[Opening Given information section]

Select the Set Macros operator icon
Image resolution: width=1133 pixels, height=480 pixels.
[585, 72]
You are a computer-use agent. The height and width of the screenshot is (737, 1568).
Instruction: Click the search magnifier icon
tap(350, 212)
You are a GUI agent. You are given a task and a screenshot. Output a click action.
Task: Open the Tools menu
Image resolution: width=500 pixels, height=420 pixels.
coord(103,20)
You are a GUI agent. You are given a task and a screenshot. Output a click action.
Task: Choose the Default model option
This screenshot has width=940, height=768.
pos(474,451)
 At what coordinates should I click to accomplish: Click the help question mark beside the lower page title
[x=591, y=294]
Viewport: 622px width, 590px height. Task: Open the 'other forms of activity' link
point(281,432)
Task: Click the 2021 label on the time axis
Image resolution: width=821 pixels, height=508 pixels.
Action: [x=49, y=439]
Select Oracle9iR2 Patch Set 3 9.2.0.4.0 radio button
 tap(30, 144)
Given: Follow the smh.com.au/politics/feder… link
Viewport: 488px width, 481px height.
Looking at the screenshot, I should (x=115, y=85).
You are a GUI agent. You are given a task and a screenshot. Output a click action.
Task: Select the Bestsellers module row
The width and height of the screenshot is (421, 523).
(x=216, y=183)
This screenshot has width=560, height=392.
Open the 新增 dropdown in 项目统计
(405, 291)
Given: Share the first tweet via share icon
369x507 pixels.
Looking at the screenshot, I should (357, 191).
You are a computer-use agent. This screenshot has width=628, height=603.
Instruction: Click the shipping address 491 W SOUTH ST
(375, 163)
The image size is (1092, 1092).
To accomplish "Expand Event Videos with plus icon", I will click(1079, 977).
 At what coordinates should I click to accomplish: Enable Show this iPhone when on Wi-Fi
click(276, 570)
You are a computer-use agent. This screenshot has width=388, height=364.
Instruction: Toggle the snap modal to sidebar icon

[Closing Given information section]

Once you find the line containing "Viewport: 488px width, 481px height.", copy it and every line after it through the end of the records, exactly as they stand.

Viewport: 488px width, 481px height.
Looking at the screenshot, I should (x=115, y=85).
You are a GUI agent. You are given a task and a screenshot. Output a click action.
Task: Select the Bestsellers module row
The width and height of the screenshot is (421, 523).
(x=216, y=183)
This screenshot has width=560, height=392.
Open the 新增 dropdown in 项目统计
(405, 291)
Given: Share the first tweet via share icon
369x507 pixels.
Looking at the screenshot, I should (357, 191).
You are a computer-use agent. This screenshot has width=628, height=603.
Instruction: Click the shipping address 491 W SOUTH ST
(375, 163)
The image size is (1092, 1092).
To accomplish "Expand Event Videos with plus icon", I will click(1079, 977).
 At what coordinates should I click to accomplish: Enable Show this iPhone when on Wi-Fi
click(276, 570)
You are a computer-use agent. This screenshot has width=388, height=364.
Instruction: Toggle the snap modal to sidebar icon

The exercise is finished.